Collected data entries
----------------------------------------

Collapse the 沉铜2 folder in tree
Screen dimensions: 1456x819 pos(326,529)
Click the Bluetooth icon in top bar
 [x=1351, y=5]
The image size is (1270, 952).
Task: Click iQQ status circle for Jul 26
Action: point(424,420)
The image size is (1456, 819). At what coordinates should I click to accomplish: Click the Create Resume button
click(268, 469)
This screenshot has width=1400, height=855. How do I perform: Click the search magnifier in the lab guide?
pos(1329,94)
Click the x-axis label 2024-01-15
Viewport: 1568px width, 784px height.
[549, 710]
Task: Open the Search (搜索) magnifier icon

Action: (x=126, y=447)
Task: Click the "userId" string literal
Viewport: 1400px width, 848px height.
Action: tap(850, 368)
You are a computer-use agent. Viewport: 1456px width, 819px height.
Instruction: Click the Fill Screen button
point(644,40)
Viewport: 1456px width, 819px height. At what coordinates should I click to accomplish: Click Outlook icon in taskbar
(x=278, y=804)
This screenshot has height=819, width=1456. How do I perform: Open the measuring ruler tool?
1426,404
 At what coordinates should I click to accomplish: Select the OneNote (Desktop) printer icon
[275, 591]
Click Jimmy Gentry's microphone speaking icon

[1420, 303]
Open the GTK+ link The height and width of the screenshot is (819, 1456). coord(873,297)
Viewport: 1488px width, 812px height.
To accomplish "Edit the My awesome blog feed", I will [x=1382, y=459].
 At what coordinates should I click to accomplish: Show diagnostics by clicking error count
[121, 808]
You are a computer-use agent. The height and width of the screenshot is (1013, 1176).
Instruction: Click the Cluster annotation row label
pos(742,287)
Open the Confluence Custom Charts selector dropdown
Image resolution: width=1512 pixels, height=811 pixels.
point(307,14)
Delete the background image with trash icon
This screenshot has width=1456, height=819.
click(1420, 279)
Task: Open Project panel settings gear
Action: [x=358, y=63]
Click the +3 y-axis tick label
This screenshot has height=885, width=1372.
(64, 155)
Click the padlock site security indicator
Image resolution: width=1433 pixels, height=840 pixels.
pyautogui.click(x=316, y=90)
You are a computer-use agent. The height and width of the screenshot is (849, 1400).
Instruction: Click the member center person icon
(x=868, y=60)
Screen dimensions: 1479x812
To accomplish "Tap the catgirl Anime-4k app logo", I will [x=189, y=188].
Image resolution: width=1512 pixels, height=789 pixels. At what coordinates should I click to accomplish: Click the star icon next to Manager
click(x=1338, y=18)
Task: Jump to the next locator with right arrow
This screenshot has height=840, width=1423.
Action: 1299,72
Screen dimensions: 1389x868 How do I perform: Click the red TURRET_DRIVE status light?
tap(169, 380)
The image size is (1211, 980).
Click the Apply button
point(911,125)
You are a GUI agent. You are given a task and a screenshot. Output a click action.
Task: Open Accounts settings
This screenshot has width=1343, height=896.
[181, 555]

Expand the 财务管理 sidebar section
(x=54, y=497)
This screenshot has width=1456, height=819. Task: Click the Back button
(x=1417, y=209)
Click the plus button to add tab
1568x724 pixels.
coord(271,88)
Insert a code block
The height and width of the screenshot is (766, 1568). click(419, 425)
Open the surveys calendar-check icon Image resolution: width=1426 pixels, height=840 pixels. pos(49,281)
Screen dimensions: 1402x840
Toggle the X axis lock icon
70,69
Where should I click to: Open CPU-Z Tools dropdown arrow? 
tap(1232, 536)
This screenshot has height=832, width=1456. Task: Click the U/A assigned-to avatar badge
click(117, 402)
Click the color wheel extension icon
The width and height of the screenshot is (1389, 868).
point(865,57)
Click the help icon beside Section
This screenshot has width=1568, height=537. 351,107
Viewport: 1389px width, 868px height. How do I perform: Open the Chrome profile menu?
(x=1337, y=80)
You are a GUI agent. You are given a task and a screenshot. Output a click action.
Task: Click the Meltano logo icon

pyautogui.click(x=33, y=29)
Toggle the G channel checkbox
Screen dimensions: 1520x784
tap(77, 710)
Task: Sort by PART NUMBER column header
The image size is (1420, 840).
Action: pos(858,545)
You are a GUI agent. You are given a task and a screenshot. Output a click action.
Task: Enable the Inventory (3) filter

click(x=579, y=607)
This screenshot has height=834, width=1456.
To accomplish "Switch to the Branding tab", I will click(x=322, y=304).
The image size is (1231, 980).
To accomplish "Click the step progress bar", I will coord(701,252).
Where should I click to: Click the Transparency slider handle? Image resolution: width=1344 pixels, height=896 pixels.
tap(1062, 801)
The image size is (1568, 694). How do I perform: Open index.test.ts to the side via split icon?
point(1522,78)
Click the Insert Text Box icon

----------------------------------------

Brief:
Retype the data in full and match it exactly.

Result:
Collapse the 沉铜2 folder in tree
Screen dimensions: 1456x819 pos(326,529)
Click the Bluetooth icon in top bar
 [x=1351, y=5]
The image size is (1270, 952).
Task: Click iQQ status circle for Jul 26
Action: point(424,420)
The image size is (1456, 819). At what coordinates should I click to accomplish: Click the Create Resume button
click(268, 469)
This screenshot has width=1400, height=855. How do I perform: Click the search magnifier in the lab guide?
pos(1329,94)
Click the x-axis label 2024-01-15
Viewport: 1568px width, 784px height.
[549, 710]
Task: Open the Search (搜索) magnifier icon

Action: (x=126, y=447)
Task: Click the "userId" string literal
Viewport: 1400px width, 848px height.
Action: tap(850, 368)
You are a computer-use agent. Viewport: 1456px width, 819px height.
Instruction: Click the Fill Screen button
point(644,40)
Viewport: 1456px width, 819px height. At what coordinates should I click to accomplish: Click Outlook icon in taskbar
(x=278, y=804)
This screenshot has height=819, width=1456. How do I perform: Open the measuring ruler tool?
1426,404
 At what coordinates should I click to accomplish: Select the OneNote (Desktop) printer icon
[275, 591]
Click Jimmy Gentry's microphone speaking icon

[1420, 303]
Open the GTK+ link The height and width of the screenshot is (819, 1456). coord(873,297)
Viewport: 1488px width, 812px height.
To accomplish "Edit the My awesome blog feed", I will [x=1382, y=459].
 At what coordinates should I click to accomplish: Show diagnostics by clicking error count
[121, 808]
You are a computer-use agent. The height and width of the screenshot is (1013, 1176).
Instruction: Click the Cluster annotation row label
pos(742,287)
Open the Confluence Custom Charts selector dropdown
Image resolution: width=1512 pixels, height=811 pixels.
point(307,14)
Delete the background image with trash icon
This screenshot has width=1456, height=819.
click(1420, 279)
Task: Open Project panel settings gear
Action: [x=358, y=63]
Click the +3 y-axis tick label
This screenshot has height=885, width=1372.
(64, 155)
Click the padlock site security indicator
Image resolution: width=1433 pixels, height=840 pixels.
pyautogui.click(x=316, y=90)
You are a computer-use agent. The height and width of the screenshot is (849, 1400).
Instruction: Click the member center person icon
(x=868, y=60)
Screen dimensions: 1479x812
To accomplish "Tap the catgirl Anime-4k app logo", I will [x=189, y=188].
Image resolution: width=1512 pixels, height=789 pixels. At what coordinates should I click to accomplish: Click the star icon next to Manager
click(x=1338, y=18)
Task: Jump to the next locator with right arrow
This screenshot has height=840, width=1423.
Action: 1299,72
Screen dimensions: 1389x868 How do I perform: Click the red TURRET_DRIVE status light?
tap(169, 380)
The image size is (1211, 980).
Click the Apply button
point(911,125)
You are a GUI agent. You are given a task and a screenshot. Output a click action.
Task: Open Accounts settings
This screenshot has width=1343, height=896.
[181, 555]

Expand the 财务管理 sidebar section
(x=54, y=497)
This screenshot has width=1456, height=819. Task: Click the Back button
(x=1417, y=209)
Click the plus button to add tab
1568x724 pixels.
coord(271,88)
Insert a code block
The height and width of the screenshot is (766, 1568). click(419, 425)
Open the surveys calendar-check icon Image resolution: width=1426 pixels, height=840 pixels. pos(49,281)
Screen dimensions: 1402x840
Toggle the X axis lock icon
70,69
Where should I click to: Open CPU-Z Tools dropdown arrow? 
tap(1232, 536)
This screenshot has height=832, width=1456. Task: Click the U/A assigned-to avatar badge
click(117, 402)
Click the color wheel extension icon
The width and height of the screenshot is (1389, 868).
point(865,57)
Click the help icon beside Section
This screenshot has width=1568, height=537. 351,107
Viewport: 1389px width, 868px height. How do I perform: Open the Chrome profile menu?
(x=1337, y=80)
You are a GUI agent. You are given a task and a screenshot. Output a click action.
Task: Click the Meltano logo icon

pyautogui.click(x=33, y=29)
Toggle the G channel checkbox
Screen dimensions: 1520x784
tap(77, 710)
Task: Sort by PART NUMBER column header
The image size is (1420, 840).
Action: pos(858,545)
You are a GUI agent. You are given a task and a screenshot. Output a click action.
Task: Enable the Inventory (3) filter

click(x=579, y=607)
This screenshot has height=834, width=1456.
To accomplish "Switch to the Branding tab", I will click(x=322, y=304).
The image size is (1231, 980).
To accomplish "Click the step progress bar", I will coord(701,252).
Where should I click to: Click the Transparency slider handle? Image resolution: width=1344 pixels, height=896 pixels.
tap(1062, 801)
The image size is (1568, 694). How do I perform: Open index.test.ts to the side via split icon?
point(1522,78)
Click the Insert Text Box icon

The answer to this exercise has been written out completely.